To make it, I sautéed some onions until they were translucent. I rinsed the lentils and added them into the pot with a small cubed potato. After sautéing them all together for a couple of minutes, I added water. In terms of the amount of water, I used my mom’s ratio – for 1 cup of red lentils, add 6 cups of water. The consistency 6 cups of water creates is how I love my red lentil soup. However, if you like a thinner (or thicker) consistency, you can adjust the amount o f liquid accordingly.
Here I should add – you could certainly substitute water with chicken or vegetable stock. Though I recommend using a combination of water and stock, instead of just stock for a soup that is lighter in calories. Also, some home cooks back home add carrots to this soup, but I find that it adds sweet tones to it that I don’t care much about. However, if you like that taste, feel free to add carrots when you are adding the potato and lentils.
After I added the water, I first brought it to a boil, and then let it simmer for 10-15 minutes.

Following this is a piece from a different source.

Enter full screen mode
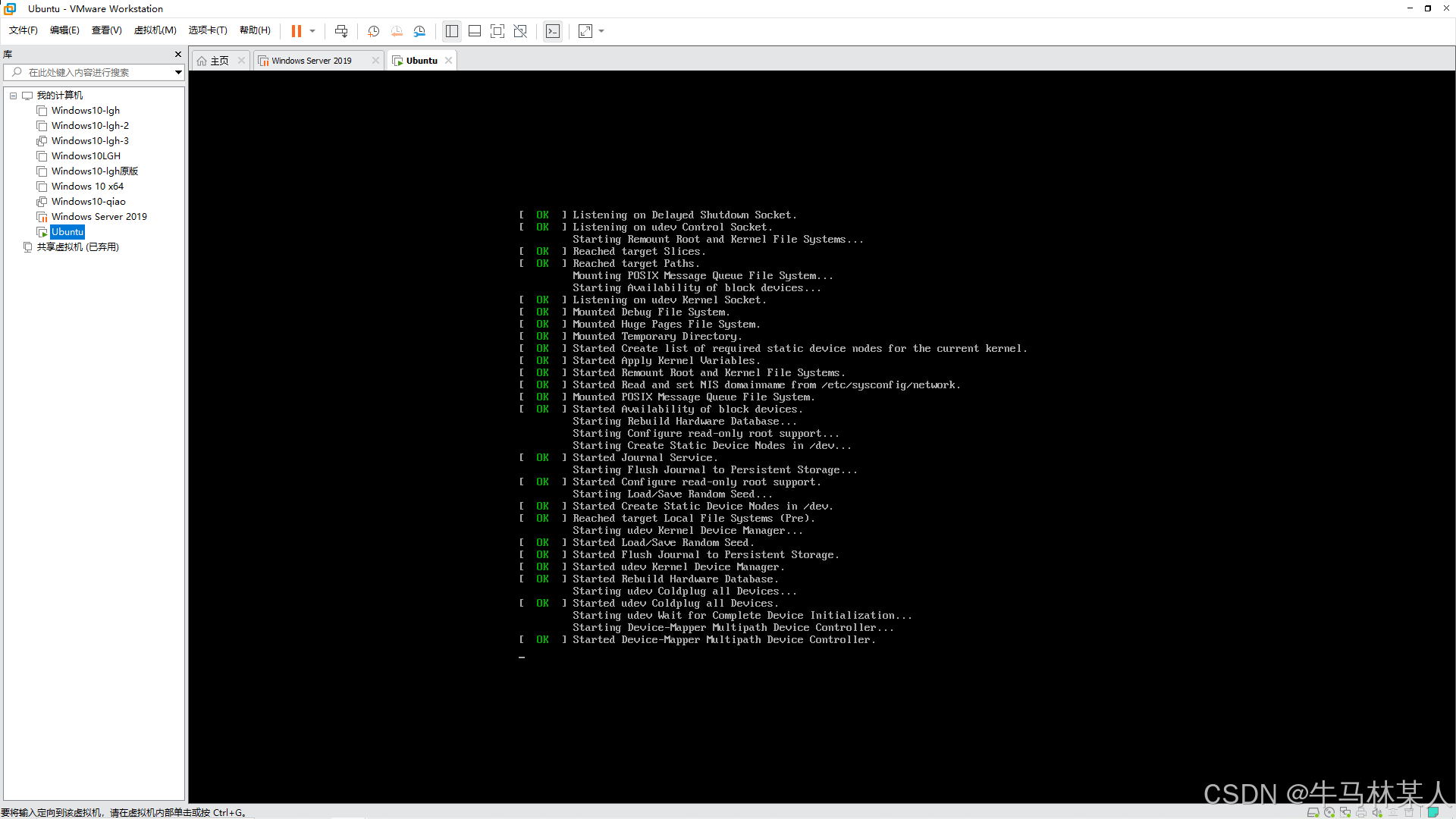The width and height of the screenshot is (1456, 819). coord(497,31)
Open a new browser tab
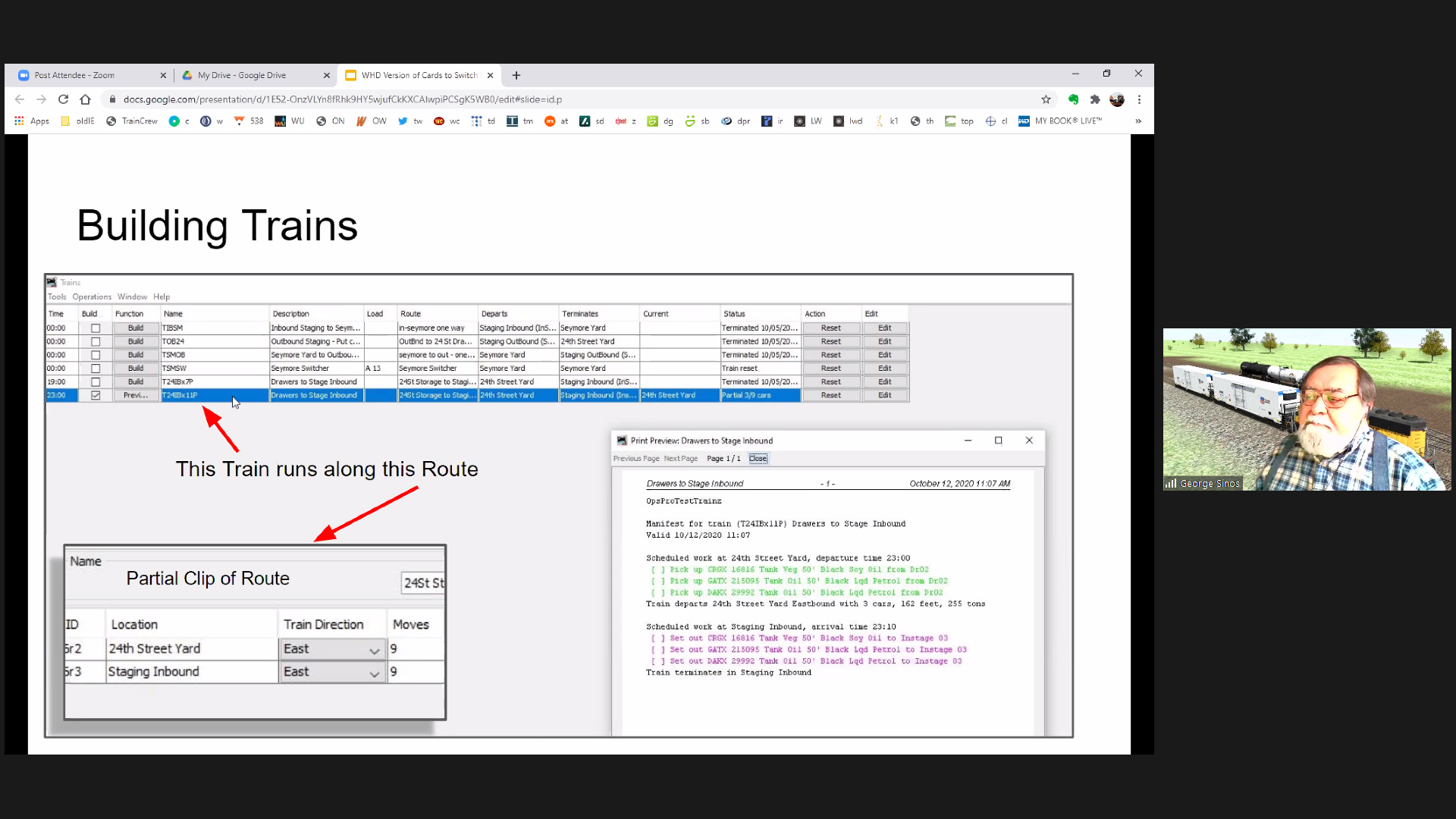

While it was simmering, the lentils started opening up and turning into a yellow color. I pureed it in a food processor (you can also use an immersion blender) and poured it back into the pot to let it come to a boil one last time. While that was happening, I made a traditional butter and red chili pepper drizzle using the Urfa chili pepper flakes that my dad brought from home. Though, any hot chili pepper flakes would work.